ORANG Martapura mengenal tradisi Bapalas Bidan. Ritual ini dilaksanakan setelah kelahiran seorang anak. Niatnya, keluarga membalas jasa seorang bidan yang telah menolong persalinan.
“Upacara syukurannya digelar sekitar tujuh hari setelah sang ibu melahirkan anaknya. Setelah tali pusat si anak telah terputus,” kata Muhammad Noval.
Sebagai Wakil IV Nanang Kabupaten Banjar, ia meneliti dan mendalami budaya di sekitar masyarakat Martapura. “Sewaktu saya lahir, orang tua saya juga melakukannya,” ungkapnya.
Tentu tak hanya ditujukan kepada si bidan. Bapalas Bidan juga merupakan ungkapan rasa syukur kepada Allah.
Sebab si ibu telah melahirkan anaknya dengan selamat, sehat dan tanpa cacat. Namun, Noval melihat ada perbedaan antar daerah.
Di suatu daerah, seorang bidan akan dilimpahi hadiah berupa beras, ayam, sebiji kelapa, rempah, dan bahan menginang atau menyirih.
“Tapi kalau saya dulu memberi bidannya dengan pakaian, tapih (sarung), dan uang. Hadiah kepada bidan ini dikenal juga dengan sebutan piduduk,” jelasnya.
Menurut kepercayaan masyarakat yang ia kutip, sebelum Bapalas Bidan, anak yang dilahirkan masih menjadi milik bidan.
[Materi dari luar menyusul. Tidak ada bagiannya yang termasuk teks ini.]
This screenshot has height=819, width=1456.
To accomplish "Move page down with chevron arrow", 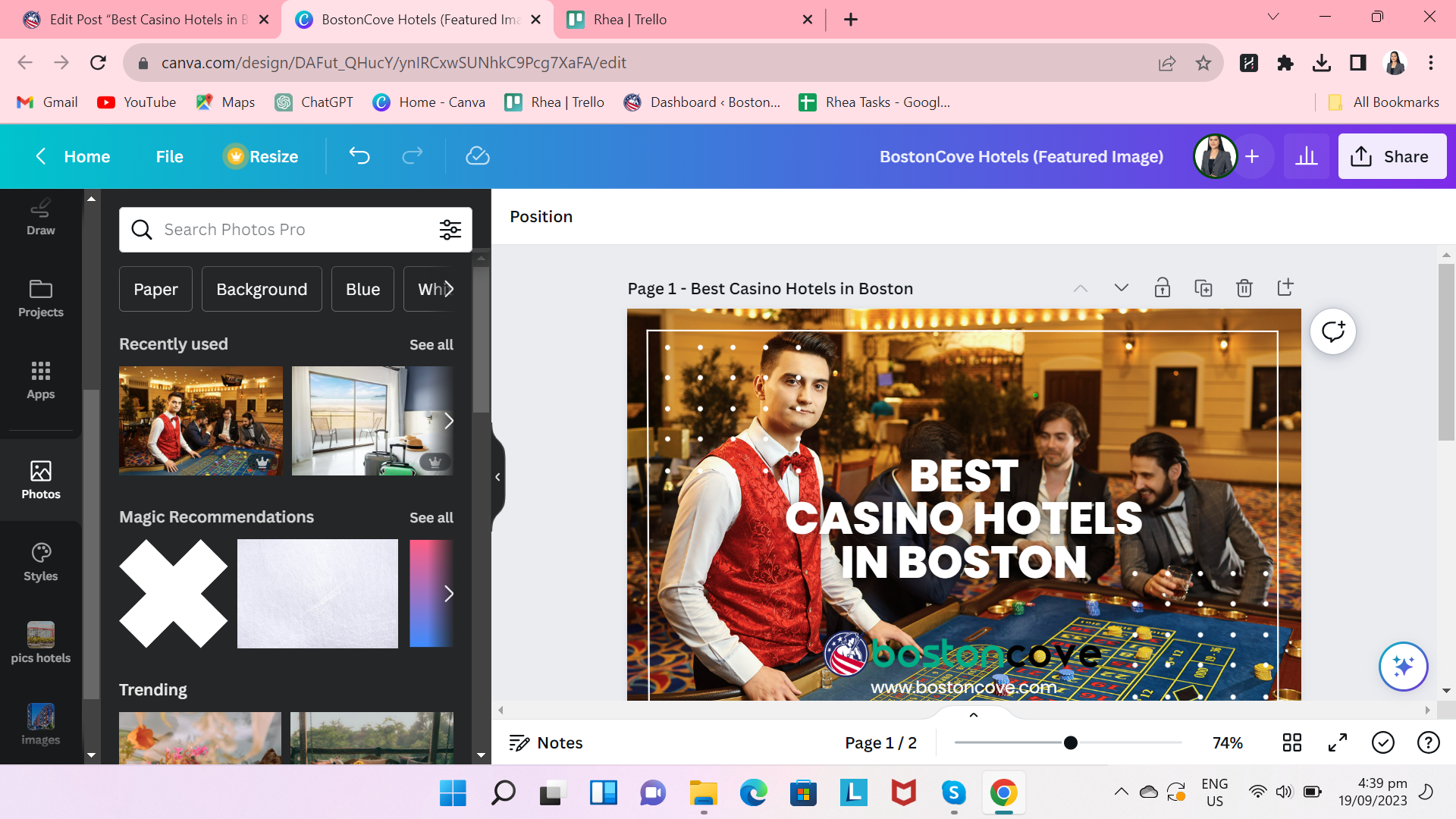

“Dengan Bapalas Bidan, artinya mereka telah ‘menebus’ bayi dari tangan bidan,” ujarnya.
“Memang tradisi ini tak hanya dikenal di tanah Banjar,” ujarnya. Sebab prosesi serupa juga dikenal oleh masyarakat Dayak Meratus.
Diakuinya, ritual ini memang berasal dari tradisi sebelum kedatangan Islam. Namun, sewaktu terjadi Islamisasi, tradisi ini tidak lantas dilarang.
Namun, kebiasaan yang dianggap bertentangan dengan syariat Islam, sedikit demi sedikit ditinggalkan.
“Perbedaannya dahulu menggunakan mantra-mantra. Setelah Islam datang, disisipkan dengan bacaan Al-Quran dan selawat nabi,” pungkasnya. (dza/gr/fud)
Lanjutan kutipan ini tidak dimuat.